Plasma arginine concentration decreases rapidly in whole blood held at room temperature, and this decrease is greatly attenuated by placing the blood on ice. Ornithine, the metabolic product of arginine metabolism by arginase, rises exponentially at room temperature, and this rise does not occur on ice, suggesting that it is due to an enzymatic process. Thus, it is likely that arginase is the primary mechanism of arginine degradation in ex-vivo blood samples. This arginase could come from either lysed RBCs or lysed leucocytes, but we did not evaluate the source of arginase, and thus cannot determine which of these was more important. In-vitro hemolysis is difficult to measure, as the released cell-free haemoglobin is immediately bound by haptoglobin. While we have not proven this hypothesis, our observations strongly suggest it.
Most other amino acids increase at room temperature but not on ice, which also implies an enzymatic reaction. Tryptophan is very stable both at room temperature and on ice. Taurine and glutamine are unusual, in that they increase markedly both at room temperature and on ice; this may be due to cellular release rather than enzymatic catabolism.
The rate of decrease of plasma arginine which we found in blood held at room temperature is similar to that found by Nuttall and colleagues in the only published paper to have reported plasma arginine concentrations at room temperature at more than two time points [18
]. The lack of early time points in other papers makes it difficult to estimate the rate of decline and whether it is linear or exponential. Nuttall et al. reported data in graphical form, from a single subject up to 2.5 hours post venepuncture. They found a fall from 89 μmol/L to approximately 60 μmol/L at 2 hours (a 33% drop), similar to our reported decrease of 25% at 2 hours.

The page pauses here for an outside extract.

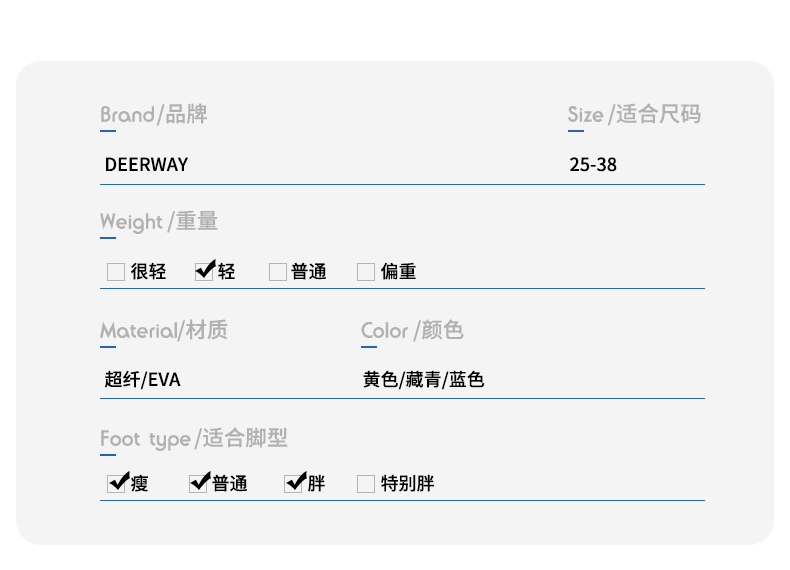Uncheck the 瘦 foot type checkbox

116,484
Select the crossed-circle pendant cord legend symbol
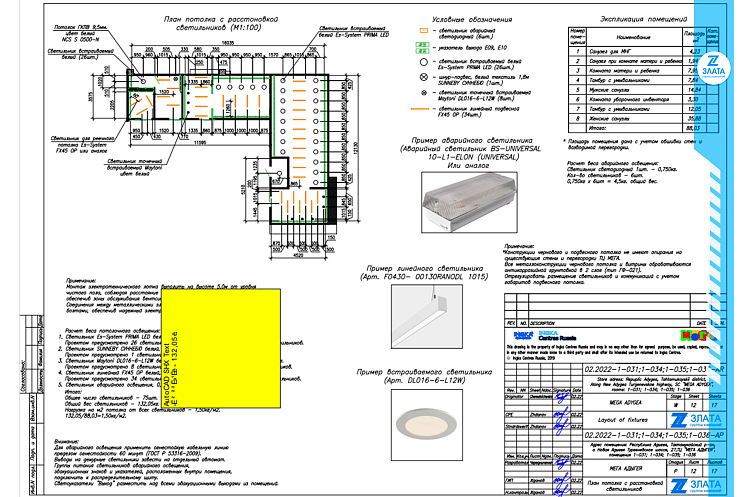The width and height of the screenshot is (746, 497). pos(424,76)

The large increases seen in taurine and glutamate in our study have not previously been reported. Sahai et al. measured amino acid levels in whole blood from twenty-two volunteers, stored on ice for 1 hour or 2 hours, and found a less than 10% decrease in plasma taurine and glutamate at 1 and 2 hours [21
]. Shaeffer et al. reported a < 10% decrease in plasma taurine and glutamate at 6 hours in blood held at room temperature from one healthy volunteer [17
]. The reason for this discrepancy is unclear. Both papers used different methods for amino acid quantification than we did. Sahai et al did not measure time points beyond 2 hours, and most of the increase in both taurine and glutamine in our study occurred beyond 2 hours. However, until this finding is reproduced by other investigators, it should be regarded with caution.

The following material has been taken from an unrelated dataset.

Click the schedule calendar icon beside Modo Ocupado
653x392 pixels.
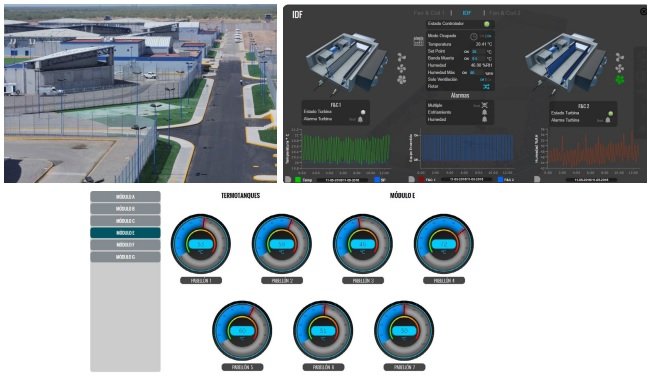tap(418, 41)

The primary limitations of this study are the relatively small number of subjects and the lack of subjects suffering from sepsis, trauma or other conditions of interest. A larger number of subjects would allow a more accurate estimate of the time profile of arginine degradation over time. Considering arginase activity is increased in severe sepsis [22
] and trauma [23
], it is unclear if blood from patients with these conditions would yield the same results as we observed. We did not directly measure arginase activity in blood or plasma, and thus our inference that plasma arginase is primarily responsible for the observed ex-vivo arginine degradation is based on indirect evidence. However, the only other significant mechanism for arginine degradation likely to occur ex-vivo is the breakdown of arginine to NO and citrulline by nitric oxide synthase, which accounts for less than 5% of arginine metabolism in healthy humans [24
One potential implication of these data is that whole blood stored for the purpose of transfusion is likely to contain non-physiological concentrations of amino acids, which may have unintended immunosuppressive effects. These data also reinforce the importance of accurate methodological descriptions in papers reporting plasma amino acid levels. In a hospital setting, it is not always possible to process samples within 30 minutes of collection. It is therefore essential to note the time between collection and freezing when reporting concentrations of plasma amino acids. This is particularly important if the sample cannot be kept on ice - for example, if the blood is to be used for both peripheral blood mononuclear cell (PBMC) collection and amino acid analysis. As PBMCs are damaged by freezing, these samples must be kept at room temperature and processed as soon as possible to allow accurate analysis of both PBMC function and amino acid concentrations. Furthermore, where plasma amino acids are being measured for clinical applications, our data emphasise the importance of timely separation and freezing of plasma to avoid potential diagnostic errors.